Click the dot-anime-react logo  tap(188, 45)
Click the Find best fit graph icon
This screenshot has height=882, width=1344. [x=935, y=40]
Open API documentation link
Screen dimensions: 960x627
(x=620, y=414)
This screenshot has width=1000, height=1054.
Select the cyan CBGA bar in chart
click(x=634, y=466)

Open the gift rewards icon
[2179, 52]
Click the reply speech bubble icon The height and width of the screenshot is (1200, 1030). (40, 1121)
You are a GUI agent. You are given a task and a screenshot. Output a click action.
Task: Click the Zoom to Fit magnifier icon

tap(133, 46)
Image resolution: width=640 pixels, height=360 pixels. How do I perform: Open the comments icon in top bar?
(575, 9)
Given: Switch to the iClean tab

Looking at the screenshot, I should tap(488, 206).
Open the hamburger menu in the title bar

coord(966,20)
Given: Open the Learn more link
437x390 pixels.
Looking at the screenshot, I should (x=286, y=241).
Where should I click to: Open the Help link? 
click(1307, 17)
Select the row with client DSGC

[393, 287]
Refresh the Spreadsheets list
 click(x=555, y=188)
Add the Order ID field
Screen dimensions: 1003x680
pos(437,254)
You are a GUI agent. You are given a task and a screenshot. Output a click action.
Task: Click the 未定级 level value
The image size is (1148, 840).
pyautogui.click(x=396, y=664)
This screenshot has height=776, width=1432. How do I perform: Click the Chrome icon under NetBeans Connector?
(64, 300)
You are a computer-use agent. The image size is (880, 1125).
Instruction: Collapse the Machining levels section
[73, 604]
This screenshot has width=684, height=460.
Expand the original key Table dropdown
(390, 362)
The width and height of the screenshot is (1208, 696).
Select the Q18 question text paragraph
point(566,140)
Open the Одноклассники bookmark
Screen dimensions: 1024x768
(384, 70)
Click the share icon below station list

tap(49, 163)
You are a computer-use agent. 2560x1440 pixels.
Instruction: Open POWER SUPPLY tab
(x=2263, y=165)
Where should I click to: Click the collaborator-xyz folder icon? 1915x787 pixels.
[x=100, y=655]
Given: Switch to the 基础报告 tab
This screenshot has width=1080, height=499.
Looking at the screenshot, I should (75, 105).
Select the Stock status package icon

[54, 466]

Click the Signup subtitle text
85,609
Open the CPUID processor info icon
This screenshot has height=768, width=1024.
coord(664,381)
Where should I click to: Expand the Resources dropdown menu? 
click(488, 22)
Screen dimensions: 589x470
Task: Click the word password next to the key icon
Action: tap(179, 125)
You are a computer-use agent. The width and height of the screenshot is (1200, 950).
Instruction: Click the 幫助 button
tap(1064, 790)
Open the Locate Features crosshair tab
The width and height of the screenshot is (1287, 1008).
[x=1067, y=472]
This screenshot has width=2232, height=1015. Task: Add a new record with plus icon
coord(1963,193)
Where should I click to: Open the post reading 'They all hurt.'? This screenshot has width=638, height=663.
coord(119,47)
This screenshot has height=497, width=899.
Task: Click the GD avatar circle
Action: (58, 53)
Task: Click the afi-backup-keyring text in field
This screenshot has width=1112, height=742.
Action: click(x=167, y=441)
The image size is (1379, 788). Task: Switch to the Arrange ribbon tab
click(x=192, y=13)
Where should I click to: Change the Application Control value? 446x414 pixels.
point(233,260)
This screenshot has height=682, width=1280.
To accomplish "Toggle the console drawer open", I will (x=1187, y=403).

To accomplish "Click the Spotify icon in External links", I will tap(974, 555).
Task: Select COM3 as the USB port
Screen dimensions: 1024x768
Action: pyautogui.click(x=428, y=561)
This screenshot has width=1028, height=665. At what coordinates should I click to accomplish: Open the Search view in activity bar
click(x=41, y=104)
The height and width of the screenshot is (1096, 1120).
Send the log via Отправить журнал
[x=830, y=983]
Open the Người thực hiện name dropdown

▶ _The problem_
Arrange every line of the rows above as a numbered list, leaving out the blank lines.

▶ _Correct result_
1. Click the dot-anime-react logo  tap(188, 45)
2. Click the Find best fit graph icon
3. This screenshot has height=882, width=1344. [x=935, y=40]
4. Open API documentation link
5. Screen dimensions: 960x627
6. (x=620, y=414)
7. This screenshot has width=1000, height=1054.
8. Select the cyan CBGA bar in chart
9. click(x=634, y=466)
10. Open the gift rewards icon
11. [2179, 52]
12. Click the reply speech bubble icon The height and width of the screenshot is (1200, 1030). (40, 1121)
13. You are a GUI agent. You are given a task and a screenshot. Output a click action.
14. Task: Click the Zoom to Fit magnifier icon
15. tap(133, 46)
16. Image resolution: width=640 pixels, height=360 pixels. How do I perform: Open the comments icon in top bar?
17. (575, 9)
18. Given: Switch to the iClean tab
19. Looking at the screenshot, I should tap(488, 206).
20. Open the hamburger menu in the title bar
21. coord(966,20)
22. Given: Open the Learn more link
23. 437x390 pixels.
24. Looking at the screenshot, I should (x=286, y=241).
25. Where should I click to: Open the Help link? 
26. click(1307, 17)
27. Select the row with client DSGC
28. [393, 287]
29. Refresh the Spreadsheets list
30.  click(x=555, y=188)
31. Add the Order ID field
32. Screen dimensions: 1003x680
33. pos(437,254)
34. You are a GUI agent. You are given a task and a screenshot. Output a click action.
35. Task: Click the 未定级 level value
36. The image size is (1148, 840).
37. pyautogui.click(x=396, y=664)
38. This screenshot has height=776, width=1432. How do I perform: Click the Chrome icon under NetBeans Connector?
39. (64, 300)
40. You are a computer-use agent. The image size is (880, 1125).
41. Instruction: Collapse the Machining levels section
42. [73, 604]
43. This screenshot has width=684, height=460.
44. Expand the original key Table dropdown
45. (390, 362)
46. The width and height of the screenshot is (1208, 696).
47. Select the Q18 question text paragraph
48. point(566,140)
49. Open the Одноклассники bookmark
50. Screen dimensions: 1024x768
51. (384, 70)
52. Click the share icon below station list
53. tap(49, 163)
54. You are a computer-use agent. 2560x1440 pixels.
55. Instruction: Open POWER SUPPLY tab
56. (x=2263, y=165)
57. Where should I click to: Click the collaborator-xyz folder icon? 1915x787 pixels.
58. [x=100, y=655]
59. Given: Switch to the 基础报告 tab
60. This screenshot has width=1080, height=499.
61. Looking at the screenshot, I should (75, 105).
62. Select the Stock status package icon
63. [54, 466]
64. Click the Signup subtitle text
65. 85,609
66. Open the CPUID processor info icon
67. This screenshot has height=768, width=1024.
68. coord(664,381)
69. Where should I click to: Expand the Resources dropdown menu? 
70. click(488, 22)
71. Screen dimensions: 589x470
72. Task: Click the word password next to the key icon
73. Action: tap(179, 125)
74. You are a computer-use agent. The width and height of the screenshot is (1200, 950).
75. Instruction: Click the 幫助 button
76. tap(1064, 790)
77. Open the Locate Features crosshair tab
78. The width and height of the screenshot is (1287, 1008).
79. [x=1067, y=472]
80. This screenshot has width=2232, height=1015. Task: Add a new record with plus icon
81. coord(1963,193)
82. Where should I click to: Open the post reading 'They all hurt.'? This screenshot has width=638, height=663.
83. coord(119,47)
84. This screenshot has height=497, width=899.
85. Task: Click the GD avatar circle
86. Action: (58, 53)
87. Task: Click the afi-backup-keyring text in field
88. This screenshot has width=1112, height=742.
89. Action: click(x=167, y=441)
90. The image size is (1379, 788). Task: Switch to the Arrange ribbon tab
91. click(x=192, y=13)
92. Where should I click to: Change the Application Control value? 446x414 pixels.
93. point(233,260)
94. This screenshot has height=682, width=1280.
95. To accomplish "Toggle the console drawer open", I will (x=1187, y=403).
96. To accomplish "Click the Spotify icon in External links", I will tap(974, 555).
97. Task: Select COM3 as the USB port
98. Screen dimensions: 1024x768
99. Action: pyautogui.click(x=428, y=561)
100. This screenshot has width=1028, height=665. At what coordinates should I click to accomplish: Open the Search view in activity bar
101. click(x=41, y=104)
102. The height and width of the screenshot is (1096, 1120).
103. Send the log via Отправить журнал
104. [x=830, y=983]
105. Open the Người thực hiện name dropdown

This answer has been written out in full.